*Goal of the exercise:*
Give back exactly the lines from the "The image size is (1568, 735)." line to the final line of the records, and only those, minus any pictures.
##### Given records #####
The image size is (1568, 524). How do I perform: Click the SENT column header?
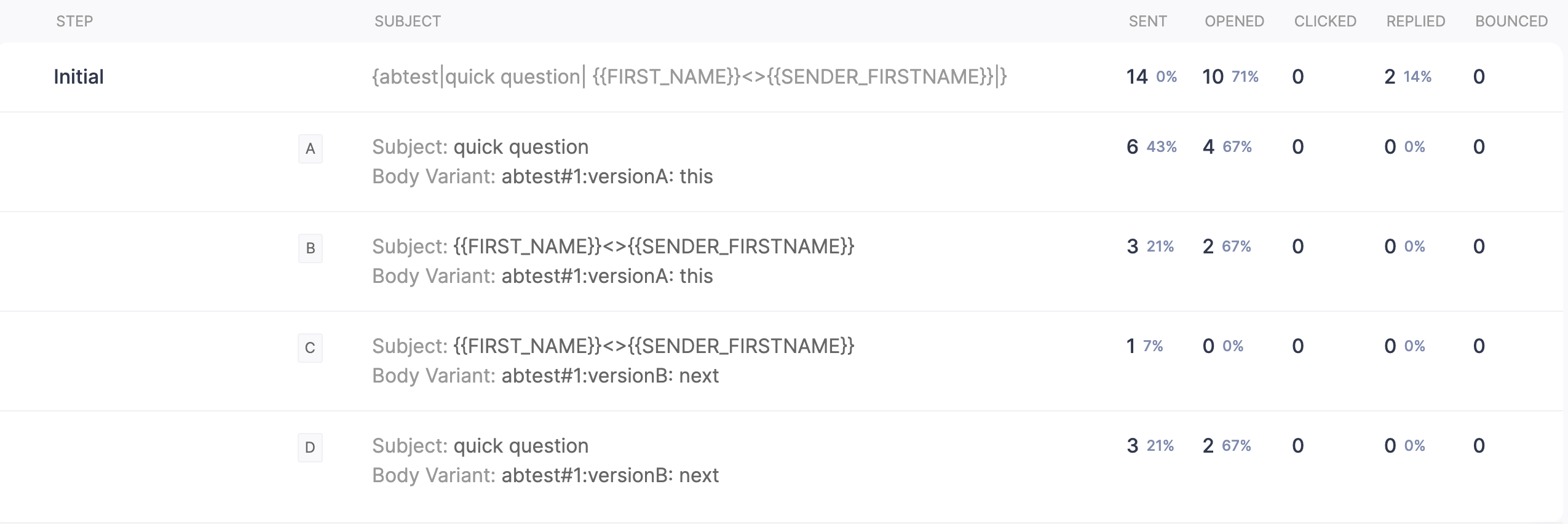click(x=1147, y=22)
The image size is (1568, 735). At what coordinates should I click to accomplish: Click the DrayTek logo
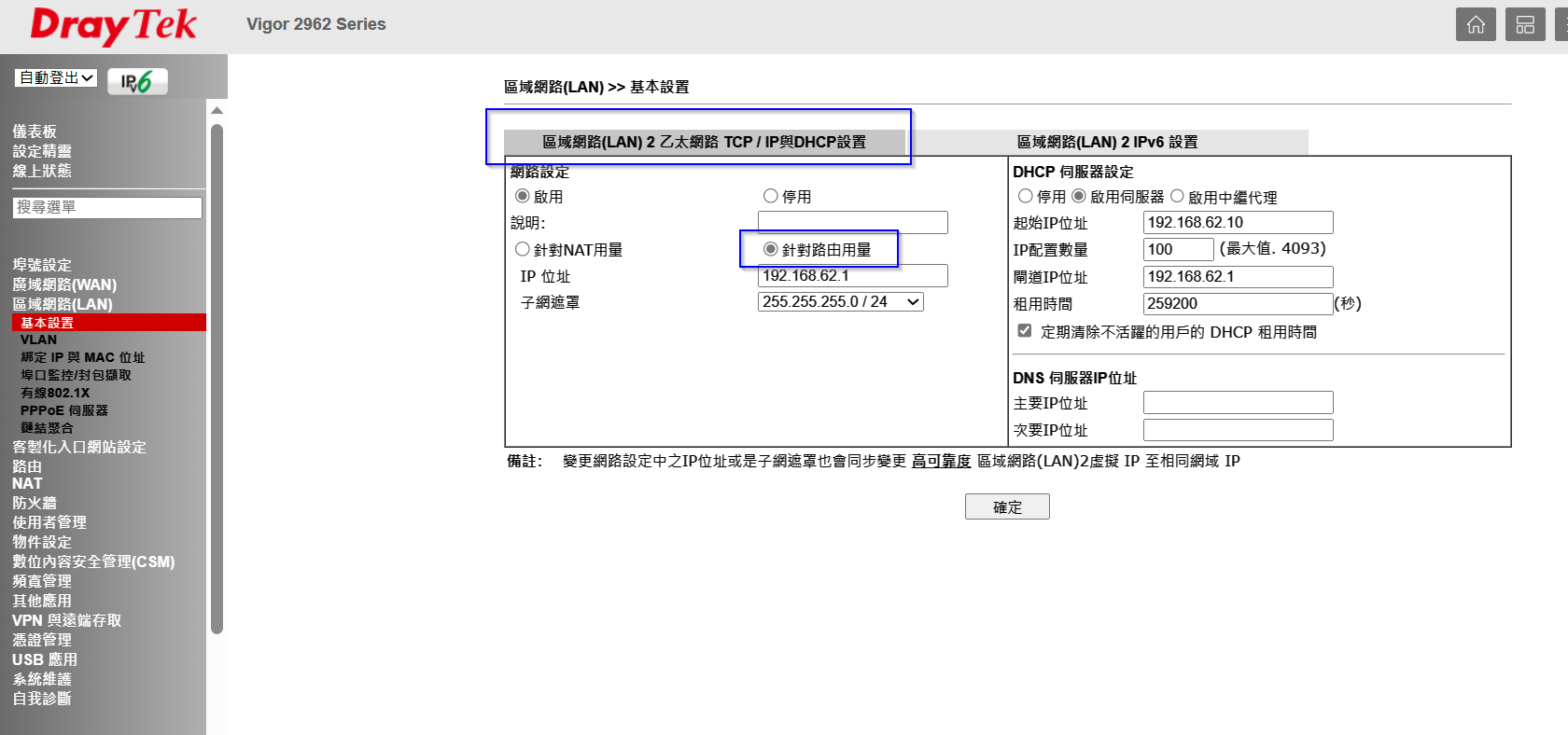tap(113, 25)
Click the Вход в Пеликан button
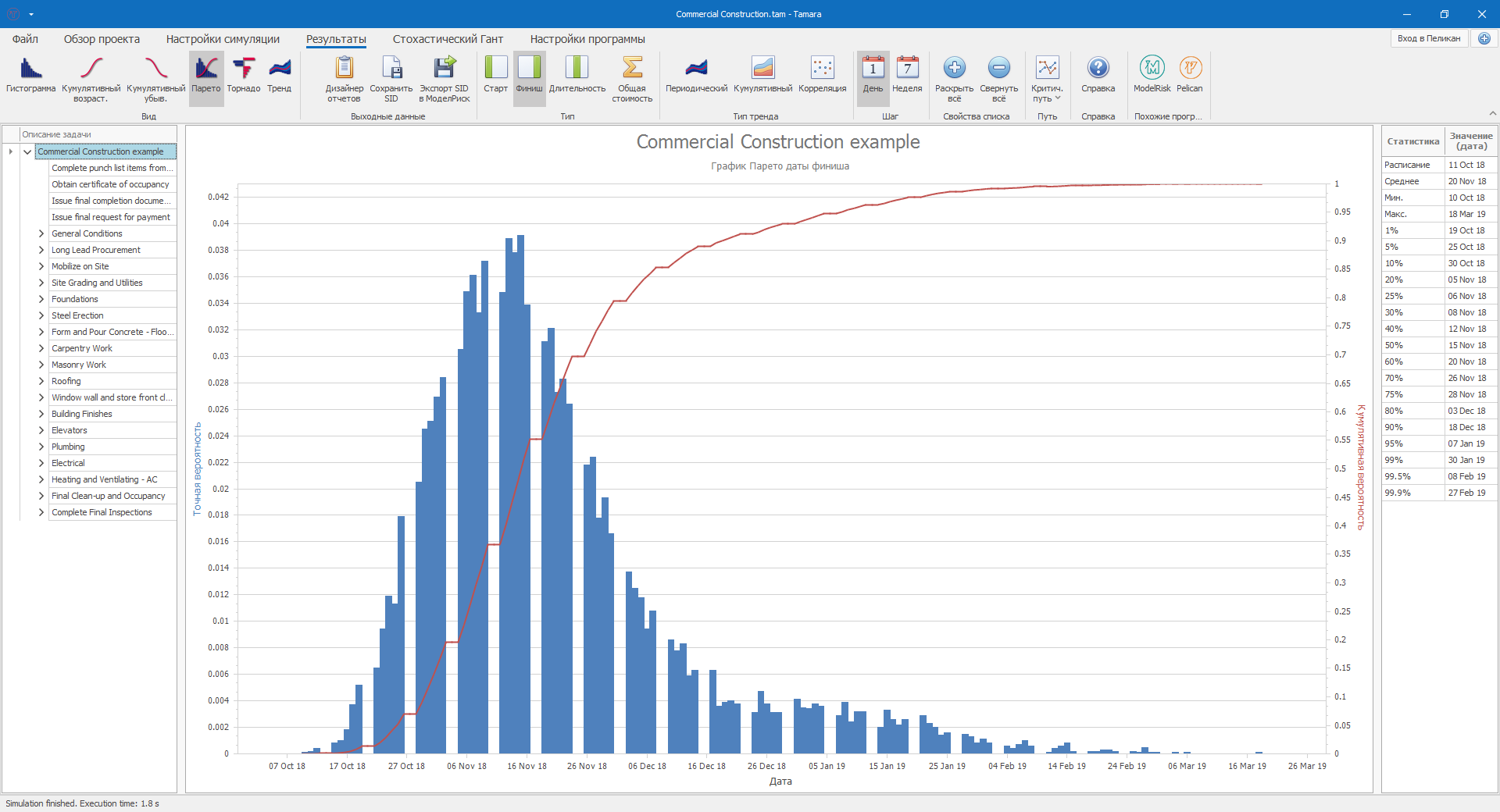1500x812 pixels. [1428, 38]
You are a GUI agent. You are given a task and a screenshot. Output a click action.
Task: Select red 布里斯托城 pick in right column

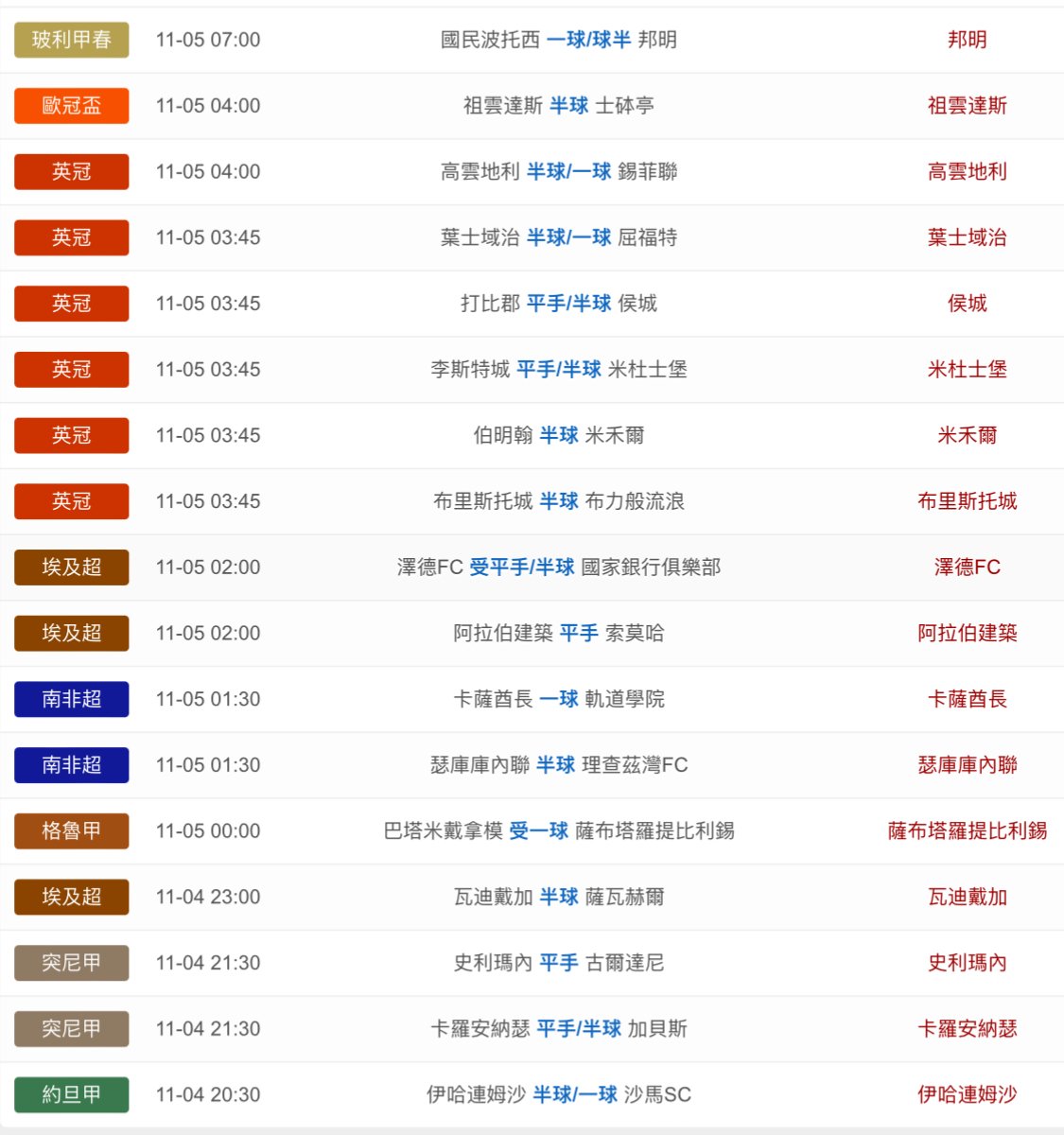[x=967, y=501]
#####
*Answer to the problem:*
The image size is (1568, 735). At what coordinates should I click to accomplish: Click the DrayTek logo
tap(113, 25)
Click the Вход в Пеликан button
1500x812 pixels. [1428, 38]
You are a GUI agent. You are given a task and a screenshot. Output a click action.
Task: Select red 布里斯托城 pick in right column

[x=967, y=501]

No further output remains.